The full set of entries below is to be returned unchanged.
Start of Records supplied
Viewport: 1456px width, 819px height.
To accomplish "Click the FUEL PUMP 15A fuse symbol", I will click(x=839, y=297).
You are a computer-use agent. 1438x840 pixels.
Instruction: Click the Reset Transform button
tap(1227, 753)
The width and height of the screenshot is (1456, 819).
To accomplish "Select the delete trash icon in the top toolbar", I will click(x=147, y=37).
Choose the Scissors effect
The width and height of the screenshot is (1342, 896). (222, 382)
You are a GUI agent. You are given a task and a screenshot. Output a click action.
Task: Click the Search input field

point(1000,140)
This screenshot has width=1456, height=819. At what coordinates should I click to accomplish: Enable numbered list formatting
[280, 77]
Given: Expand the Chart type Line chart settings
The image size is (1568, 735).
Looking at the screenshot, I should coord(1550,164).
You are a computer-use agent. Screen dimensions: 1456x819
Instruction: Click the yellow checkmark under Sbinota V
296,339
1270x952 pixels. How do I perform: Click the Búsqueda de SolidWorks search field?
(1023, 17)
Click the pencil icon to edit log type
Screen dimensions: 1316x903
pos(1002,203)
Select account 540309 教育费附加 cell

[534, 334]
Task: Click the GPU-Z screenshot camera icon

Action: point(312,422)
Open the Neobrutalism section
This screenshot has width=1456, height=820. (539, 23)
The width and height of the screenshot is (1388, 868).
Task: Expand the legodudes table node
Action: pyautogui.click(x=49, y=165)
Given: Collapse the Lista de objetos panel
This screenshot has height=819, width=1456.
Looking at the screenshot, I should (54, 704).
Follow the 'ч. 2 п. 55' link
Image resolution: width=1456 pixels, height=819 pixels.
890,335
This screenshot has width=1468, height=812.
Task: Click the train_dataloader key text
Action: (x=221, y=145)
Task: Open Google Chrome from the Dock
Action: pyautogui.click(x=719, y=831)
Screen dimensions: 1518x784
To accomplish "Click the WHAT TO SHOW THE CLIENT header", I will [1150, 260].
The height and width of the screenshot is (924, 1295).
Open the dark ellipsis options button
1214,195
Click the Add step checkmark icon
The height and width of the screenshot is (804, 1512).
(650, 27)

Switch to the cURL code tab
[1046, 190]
End of Records supplied
§ Exercise answer:
Viewport: 1456px width, 819px height.
To accomplish "Click the FUEL PUMP 15A fuse symbol", I will click(x=839, y=297).
You are a computer-use agent. 1438x840 pixels.
Instruction: Click the Reset Transform button
tap(1227, 753)
The width and height of the screenshot is (1456, 819).
To accomplish "Select the delete trash icon in the top toolbar", I will click(x=147, y=37).
Choose the Scissors effect
The width and height of the screenshot is (1342, 896). (222, 382)
You are a GUI agent. You are given a task and a screenshot. Output a click action.
Task: Click the Search input field

point(1000,140)
This screenshot has width=1456, height=819. At what coordinates should I click to accomplish: Enable numbered list formatting
[280, 77]
Given: Expand the Chart type Line chart settings
The image size is (1568, 735).
Looking at the screenshot, I should coord(1550,164).
You are a computer-use agent. Screen dimensions: 1456x819
Instruction: Click the yellow checkmark under Sbinota V
296,339
1270x952 pixels. How do I perform: Click the Búsqueda de SolidWorks search field?
(1023, 17)
Click the pencil icon to edit log type
Screen dimensions: 1316x903
pos(1002,203)
Select account 540309 教育费附加 cell

[534, 334]
Task: Click the GPU-Z screenshot camera icon

Action: point(312,422)
Open the Neobrutalism section
This screenshot has width=1456, height=820. (539, 23)
The width and height of the screenshot is (1388, 868).
Task: Expand the legodudes table node
Action: pyautogui.click(x=49, y=165)
Given: Collapse the Lista de objetos panel
This screenshot has height=819, width=1456.
Looking at the screenshot, I should (54, 704).
Follow the 'ч. 2 п. 55' link
Image resolution: width=1456 pixels, height=819 pixels.
890,335
This screenshot has width=1468, height=812.
Task: Click the train_dataloader key text
Action: (x=221, y=145)
Task: Open Google Chrome from the Dock
Action: pyautogui.click(x=719, y=831)
Screen dimensions: 1518x784
To accomplish "Click the WHAT TO SHOW THE CLIENT header", I will [1150, 260].
The height and width of the screenshot is (924, 1295).
Open the dark ellipsis options button
1214,195
Click the Add step checkmark icon
The height and width of the screenshot is (804, 1512).
(650, 27)

Switch to the cURL code tab
[1046, 190]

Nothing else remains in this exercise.